If not available, create a monitor using system.disk.used and system.disk.total to detect usage.


3. Slack integration and the channel for message delivery must be completed in advance.



Creating and setting up the workflow:


1. In Datadog Console, go to Actions > Workflow Automation, and click New Workflow to create a new workflow.

Click on the workflow name to edit it. 

 

2. Select the trigger for the workflow.

    (Trigger detail Docs : Trigger a workflow )

- For this workflow, we will use a monitor as the trigger.



3. Define the handle name to be called from the monitor.



This handle name will be set under Configure notifications & automations in the monitor settings to call the workflow when an event occurs.


Alternatively, click @ Add mention or Add workflow in the Trigger workflow section to add it.


4. After planning your workflow, place and configure the appropriate actions.

1)  The workflow to be configured follows this structure:
     It's helpful to write it out in text or draw a diagram beforehand. 

  • When disk usage exceeds 95%, the alarm triggers the workflow.
  • The triggered monitor extracts tag information (host and device).
  • A query is written to fetch data from the directory metric.
    (Extract about 5 files from the folder with the largest usage.)
  • Based on the directory metric data, add logic to identify actual deletion target files.
  • Request approval for the deletion list via Slack.
  • If approved, send the deletion list to the operator via Slack.

 2) Once the configuration is planned, locate and arrange the matching actions.

  • Before building, here is how to use data generated after Trigger and Action execution.
    Detailed explanations with screenshots are provided during Action setup. 
    • When a workflow is triggered by a monitor, data related to the monitor and alert is included.
      To use this data in JSON format, use {{ }} to reference data generated in previous blocks.
    • After selecting the trigger, click Source on the right panel to check the approximate JSON structure passed by the monitor.

      You can copy the variable path by hovering over a tag or value and clicking the icon that appears.

      Use {{copied path}} where needed. (Typing {{ opens path selection, too.)

    • If you need to transform or modify data, use Javascript Action for correction, or apply quick adjustments with ${logic}.

  • When configured according to 4-1), the workflow looks like the following.

    Each Action will be explained in detail.

    • From the monitor alert passed by the trigger, extract the tag information of the target.

      To extract metric information in the next action, use the extracted tag info to create a query.

      Use a JS Function Action to write the query based on the retrieved data.

      If you want to directly write the query in the next action using monitor values,

      this step may be skipped.
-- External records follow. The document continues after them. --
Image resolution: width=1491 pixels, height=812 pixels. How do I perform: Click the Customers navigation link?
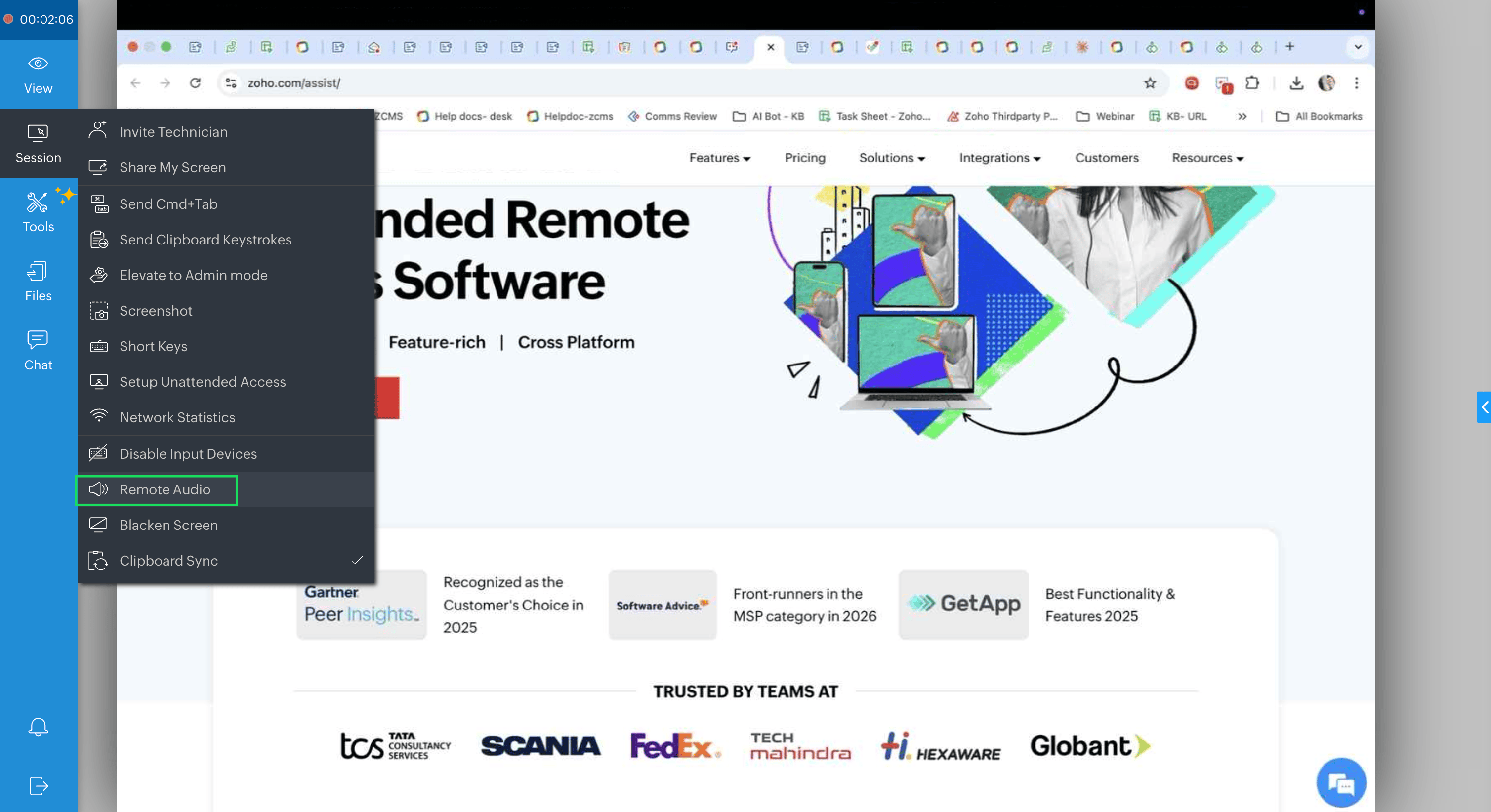pyautogui.click(x=1106, y=158)
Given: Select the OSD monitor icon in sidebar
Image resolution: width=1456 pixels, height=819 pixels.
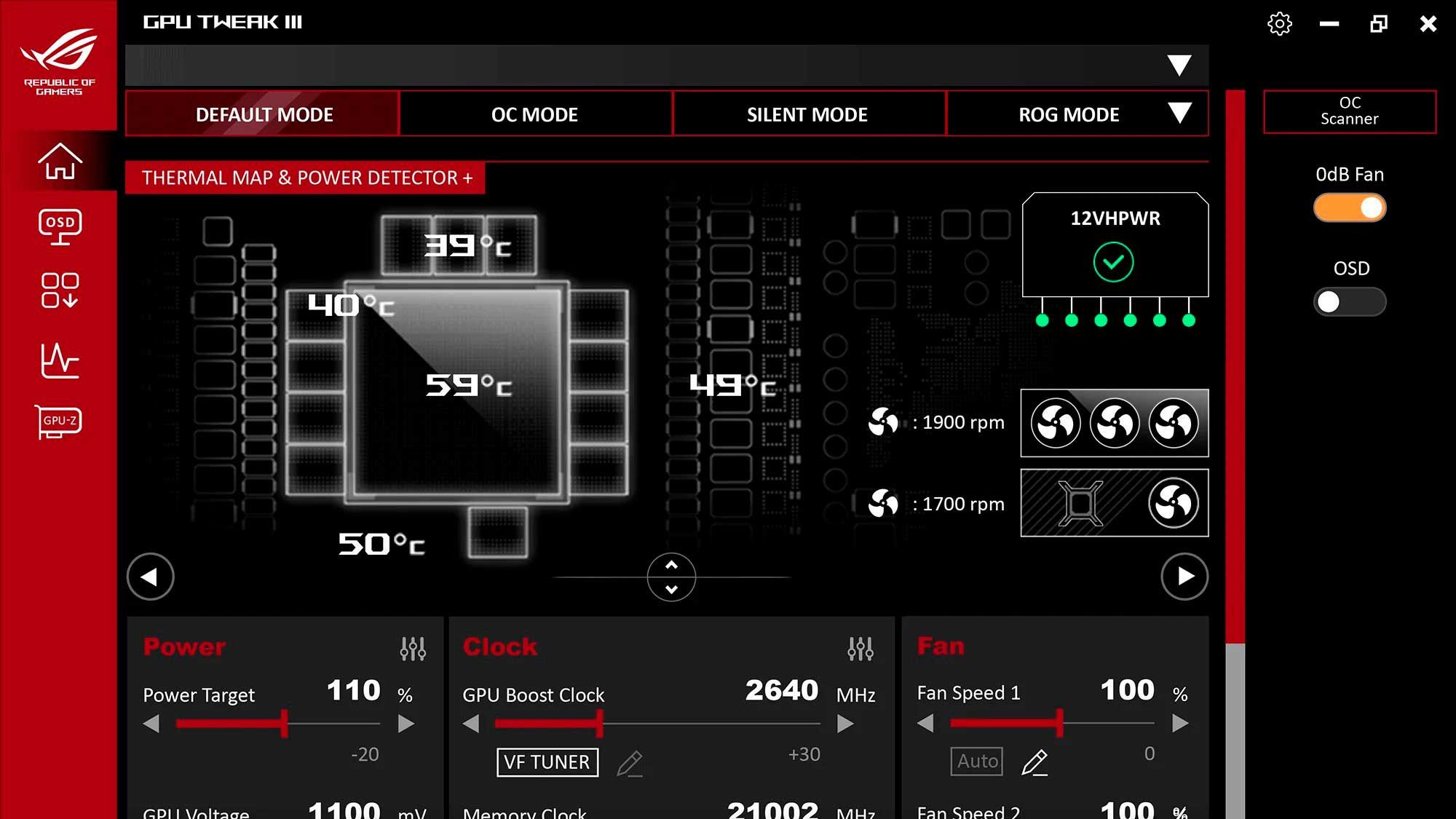Looking at the screenshot, I should coord(61,226).

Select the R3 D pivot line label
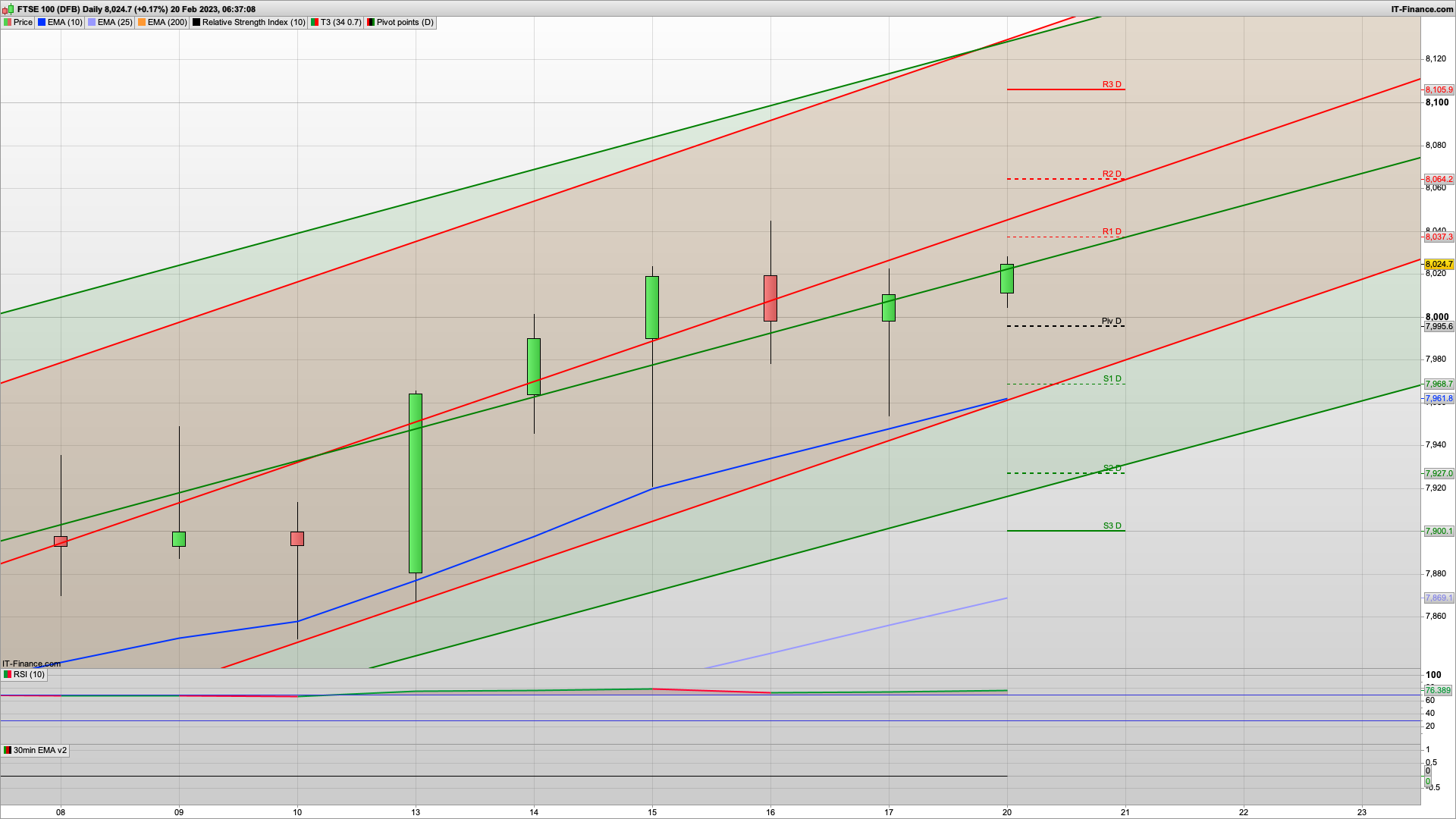pyautogui.click(x=1111, y=85)
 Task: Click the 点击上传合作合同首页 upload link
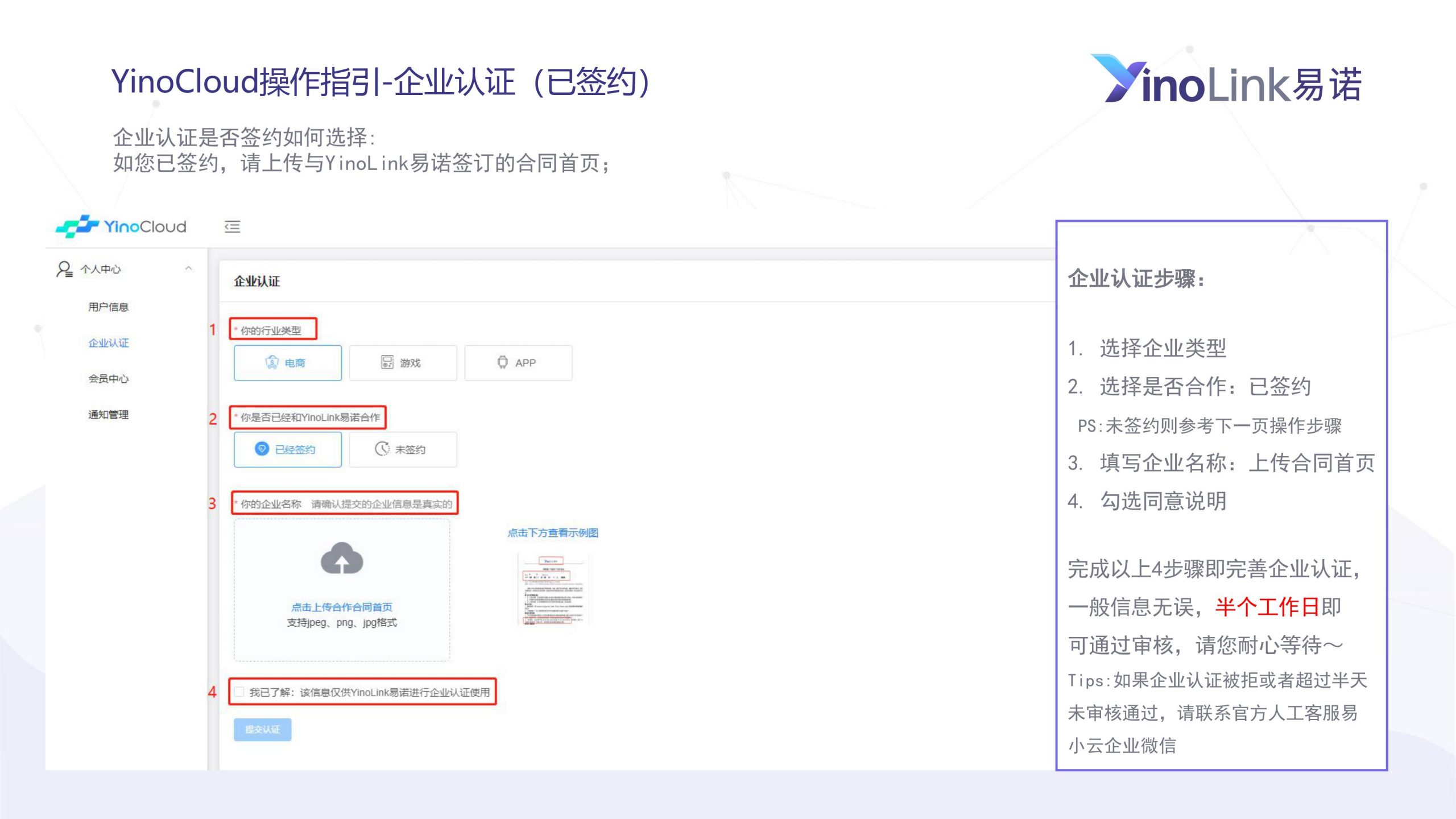point(342,607)
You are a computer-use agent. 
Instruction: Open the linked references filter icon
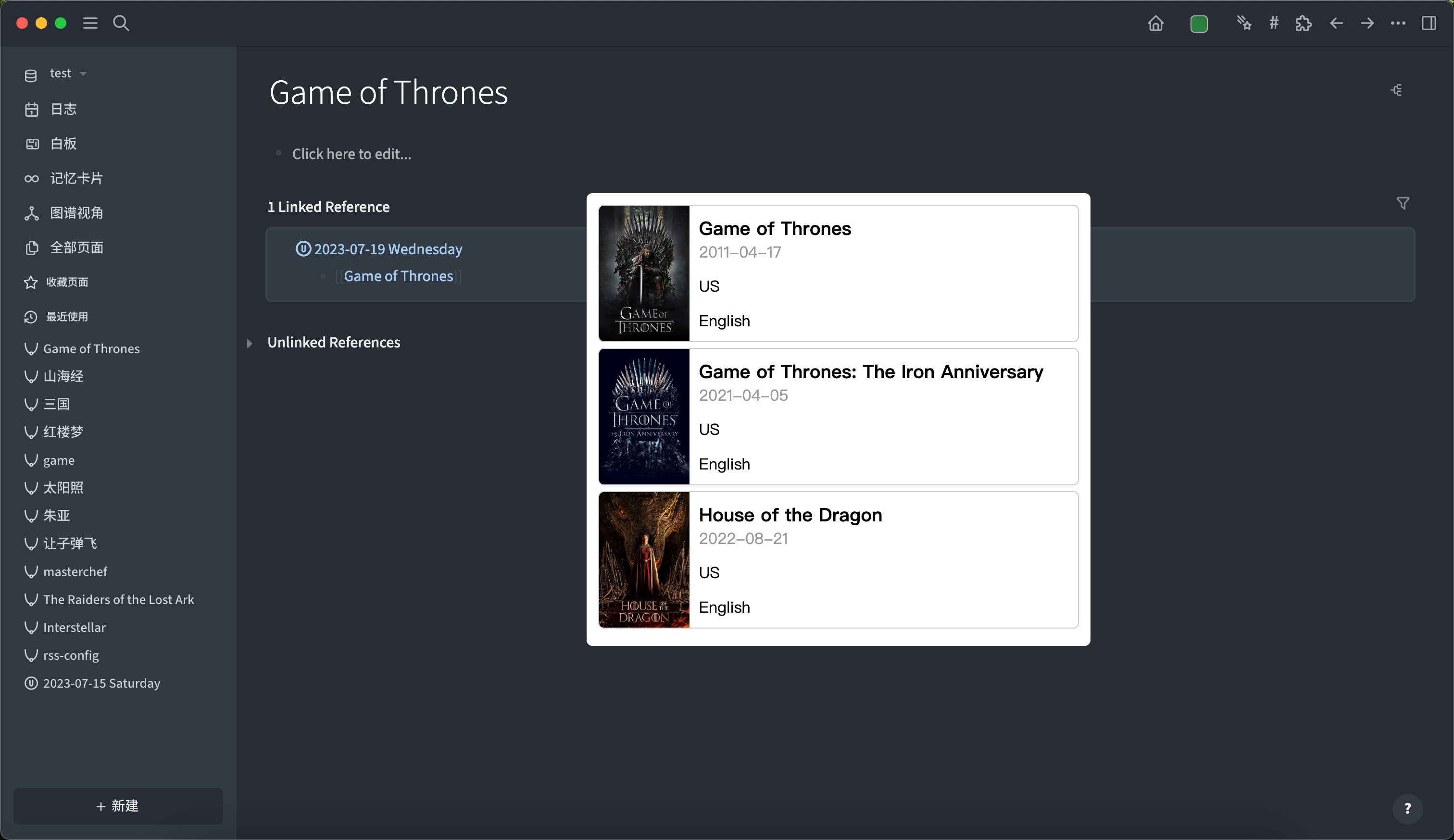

More details in the next Action.
      * If you're not familiar with Javascript, you can use the "Write code with AI" feature above the script editor to get AI assistance.

    • Using the query from the JS Function, fetch directory monitoring info with the Datadog Get timeseries point Action.

      Directory monitoring is configured through the conf.d/directory.d/conf.yaml file in the Datadog agent.

      Directory monitoring allows checking file count, size, and age in the designated folder.

      With this data, you can set criteria (size, age) for identifying files to delete.


      To retrieve the query from the previous Get Query step, use {{ Steps.Get_Query.data.query }}.
      To use Get timeseries point directly from the Trigger without JS Function, input this in the Query field:

      top(avg:system.disk.directory.file.bytes{host: {{ Source.monitor.event.host }}, dirfilename:{{ Source.monitor.event.tag_value.device_name }}*} by {dirfilename,host}.rollup(max, 3600), 5, 'max', 'desc')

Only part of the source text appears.